It’s a common question, and sometimes I wonder if there’s an easy way to explain the (at least) 10 different disciplines needed for a true website evaluation. There are agencies that will do it for you, of course, but unless you’re a fortune 100 + company with a marketing department, sales force and, yes, IT department with a big budget, it’s not an easy task.
If you have a small business, that’s a tall order because you don’t have the time or the budget, nor do you know the fundamental basics of website evaluation – or maybe you do. Either way, it’s something you can learn through trial and error, or by reading on trustworthy blogs.
From the consumer viewpoint, does the information you give on your site affect their attitude? It’d be interesting to know. Basically, are they using your call to action? Are they downloading your eBooks? Are they horrified when they land on your homepage?
If they have to go digging to find information important to them, rest assured you’re already failing. If you can give them a reason to stay, at the very least, however… For example, if you have a business-to-business site, are you giving them valuable information they can only get from you? If so, then you have some kudos going for you.
You have to think like your consumer. You have to imagine how they got to your site. Once there, are they engaged? Are you giving them a reason to stay for more than a few seconds? Could you add anything to get them more engaged, like recommendations, satisfaction surveys and other information?
A site evaluation always starts with first impressions, as if you were the casual (or not so casual) visitor. When you open your site, you have to act as if you’ve never seen it before. This is easy for us, because we haven’t. For you – not so much.
Things to look at:
- Navigation – Is it easy to find things? Create a list of questions based on what you think visitors might come to your site for. How easy is it to find your answers?
- Content – Is the content engaging? Does it grab your attention with clean “draw the eye” layouts, such as bullets and paragraph headings? Would it keep your readers satisfied?
- Attractors – What are you using to get them to your site?
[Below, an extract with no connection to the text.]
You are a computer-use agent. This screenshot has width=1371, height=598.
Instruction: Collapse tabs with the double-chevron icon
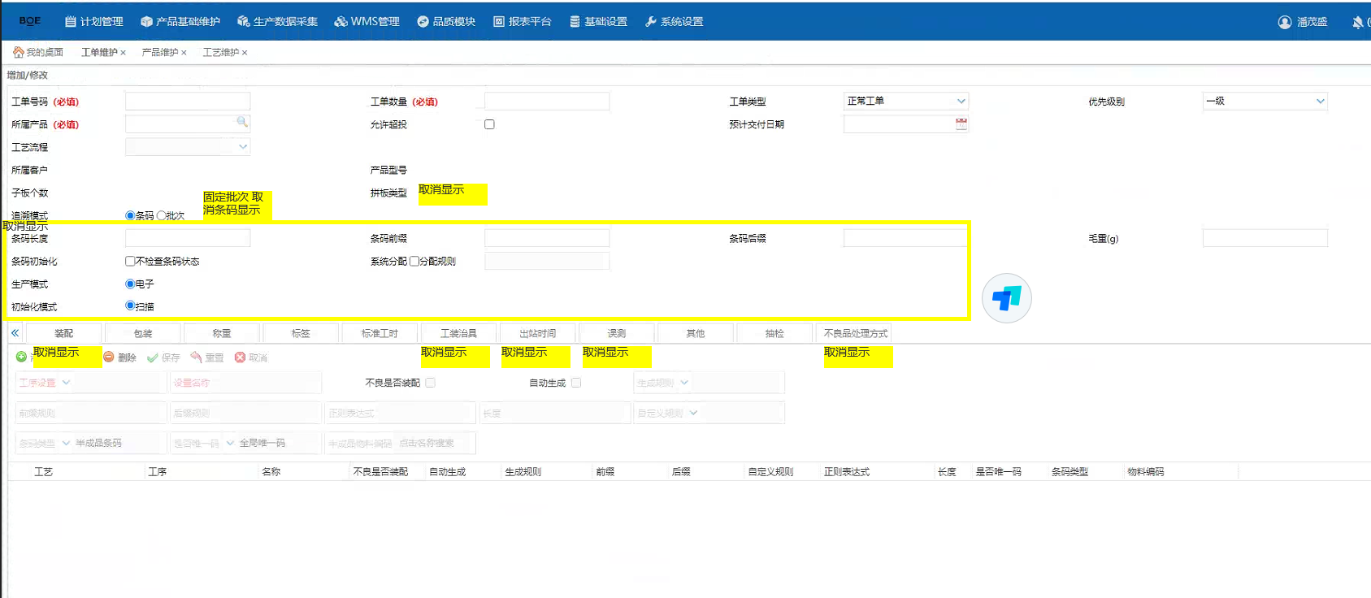click(15, 333)
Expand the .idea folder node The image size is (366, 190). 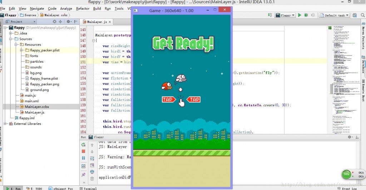coord(11,33)
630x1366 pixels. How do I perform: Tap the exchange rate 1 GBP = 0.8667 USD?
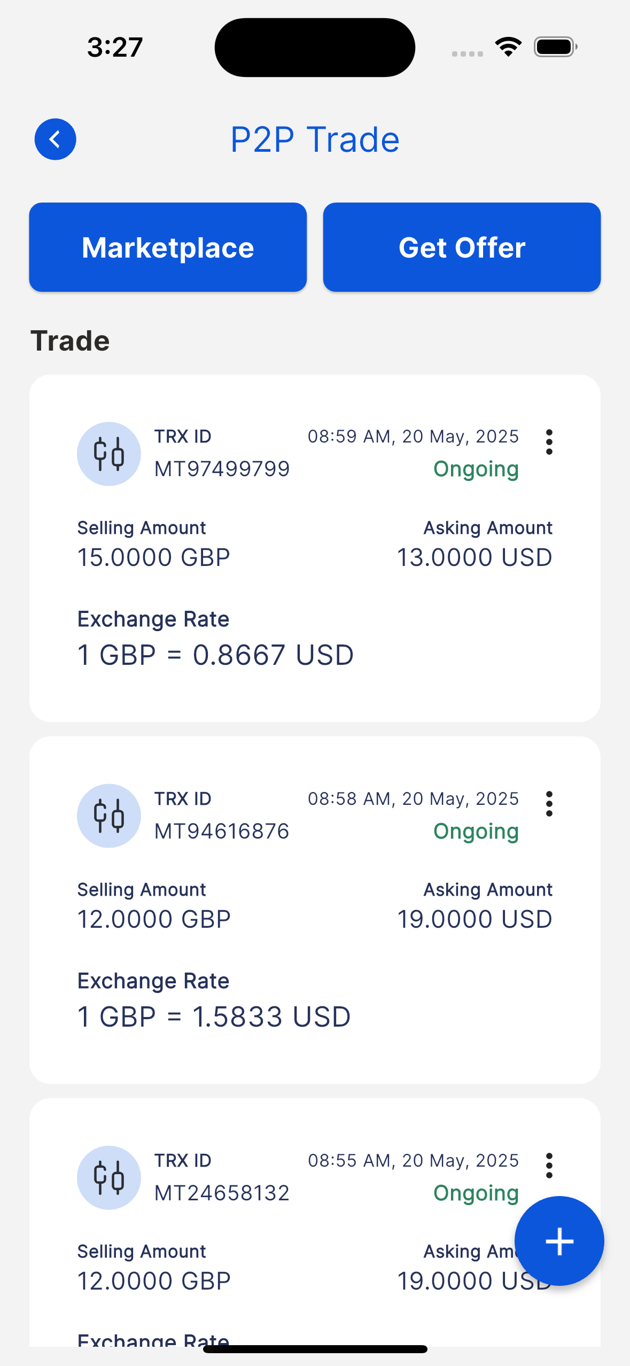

Link building, guest posting, social networks, etc. Hint – don’t rely on search engines alone.
- Findability – What do you look like in relation to your competition? Where do you fall in the SERPs?
- Making Contact – This is very important, especially if you have an eCommerce site. Do you give your readers a way to contact you? Make sure you have things in place to remember the buying preferences of your users.
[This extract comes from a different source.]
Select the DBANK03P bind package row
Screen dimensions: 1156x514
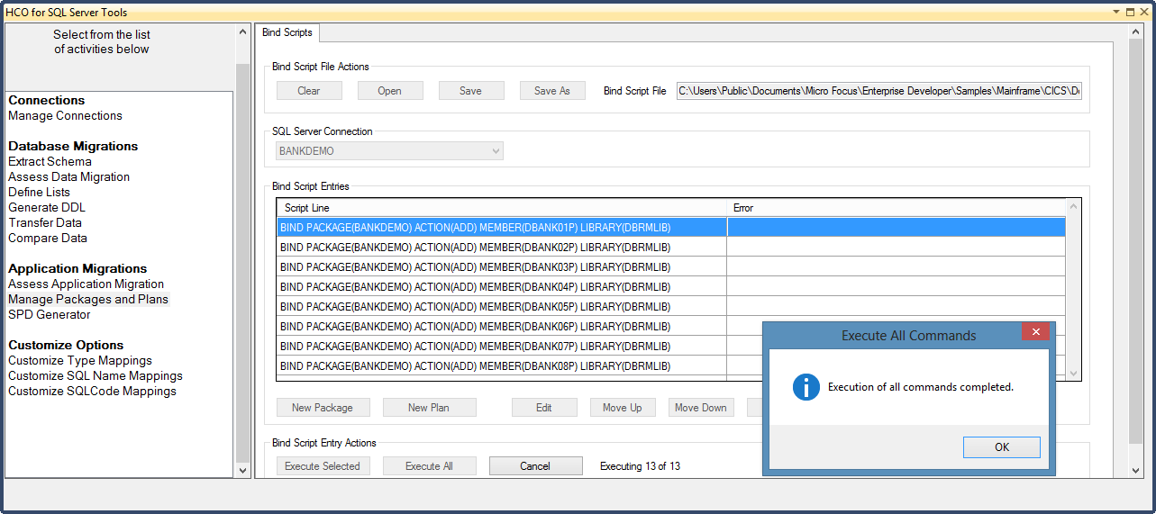(x=501, y=267)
- Browser Compatibility – Does your site look the same across multiple browsers? As a sampling, you have Internet Explorer 6 – 9, Mozilla Firefox, Google Chrome, Apple Safari and Opera. Is your site skewed when you navigate through the different browsers? If you don’t know, you’d better start looking.
- Code Difficulties – Do you have a lot of errors in your code? These could seriously slow down your site. Having unbroken code may not help your ranking, but it can help your user experience.
- User Satisfaction – Are your visitors engaging with you? This could be through blog commenting, Twitter, Facebook – any connections. Mashable does a great job of getting people to engage. Some may think Mashable is on overkill, but with millions of hits a day, they’re doing something right.
Useful Tip: Partner with like-minded services. Don’t be afraid of competition. With 1.9 billion users on the World Wide Web, there’s enough to go around.
Once you find out the answers to the above, you have to also evaluate content. This is extremely important, because content makes the Internet world go ‘round. Here are a few things to look at and use as sound benchmarks:
- Accuracy – How accurate is the information on each page? Why was the page written? If it wasn’t written by you, can you contact the author and verify the accuracy?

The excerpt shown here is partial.